- 任务目标 -
把下面列表中所有的“Lockdown Tapes”改成“Quarantine Tapes”，其余内容一字不动，再完整写出这些行。答案里不要放图片。
● ● ●
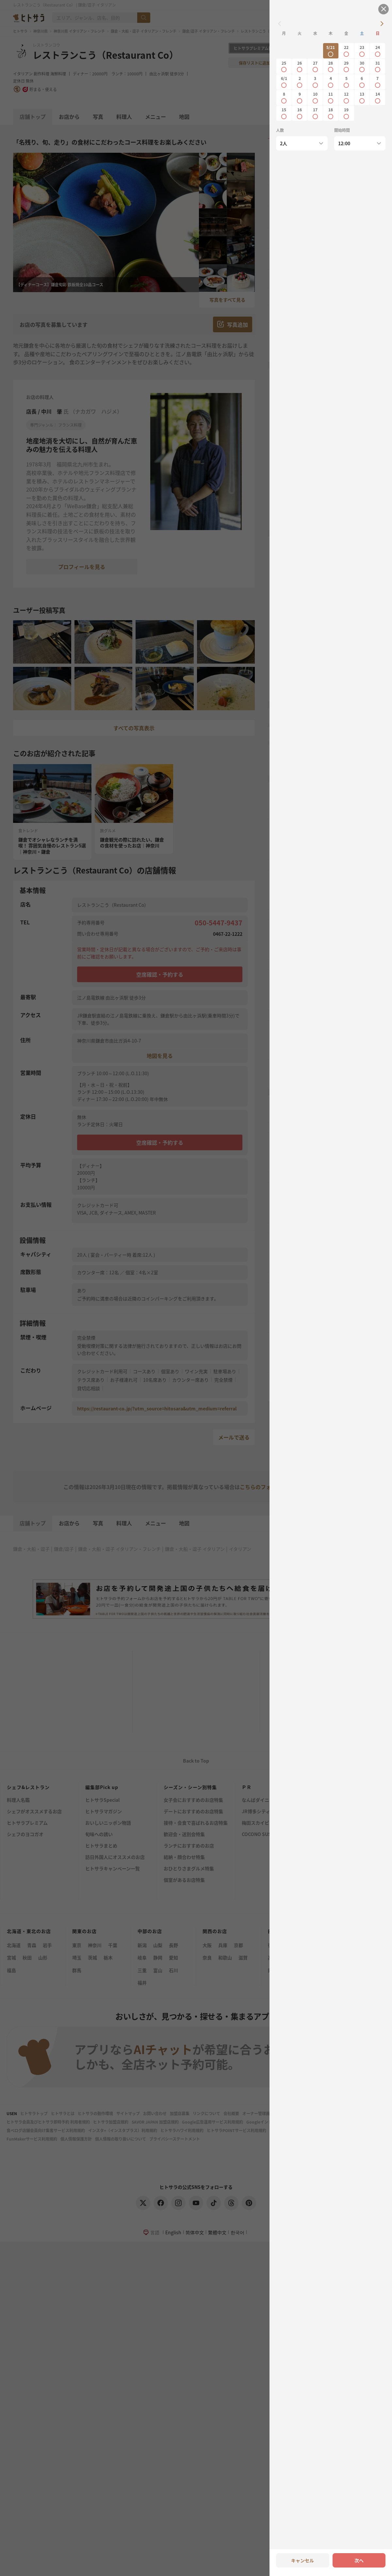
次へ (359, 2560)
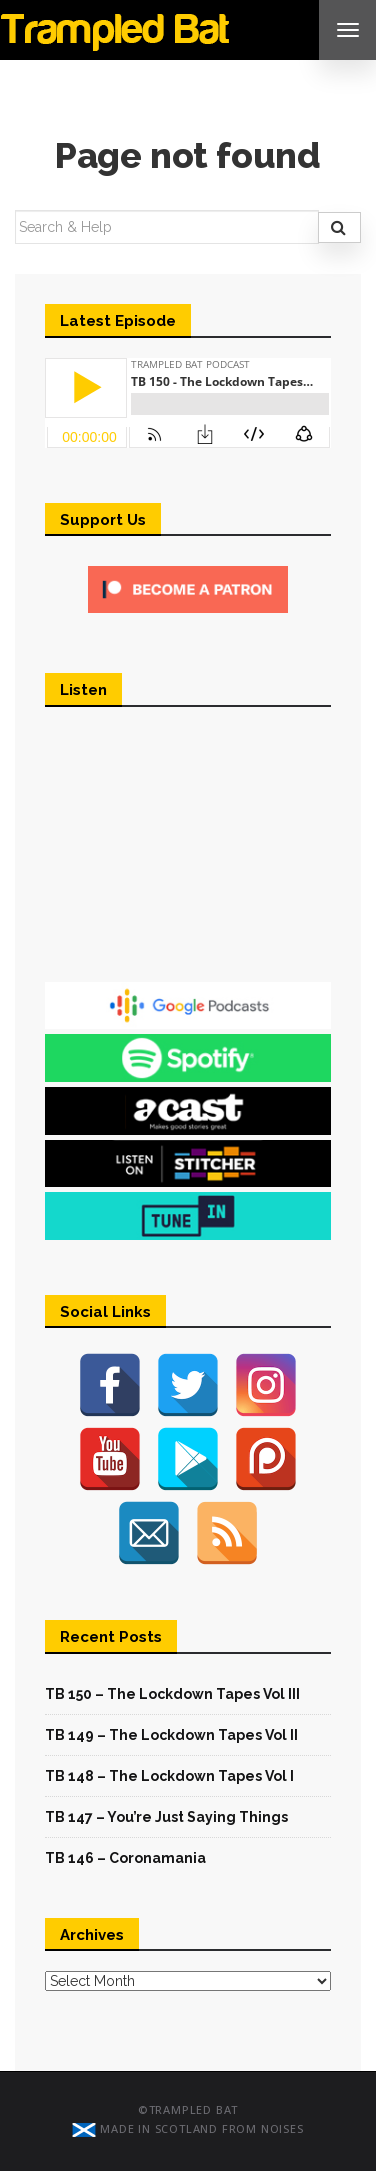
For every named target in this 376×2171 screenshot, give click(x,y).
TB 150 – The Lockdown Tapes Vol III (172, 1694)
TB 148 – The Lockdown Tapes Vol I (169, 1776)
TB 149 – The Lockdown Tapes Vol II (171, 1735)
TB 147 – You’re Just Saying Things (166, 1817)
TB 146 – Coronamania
● ● ●
- 输出结果 -
次へ (359, 2560)
For every named target in this 376×2171 screenshot, give click(x,y).
TB 150 – The Quarantine Tapes Vol III (172, 1694)
TB 148 – The Quarantine Tapes Vol I (169, 1776)
TB 149 – The Quarantine Tapes Vol II (171, 1735)
TB 147 – You’re Just Saying Things (166, 1817)
TB 146 – Coronamania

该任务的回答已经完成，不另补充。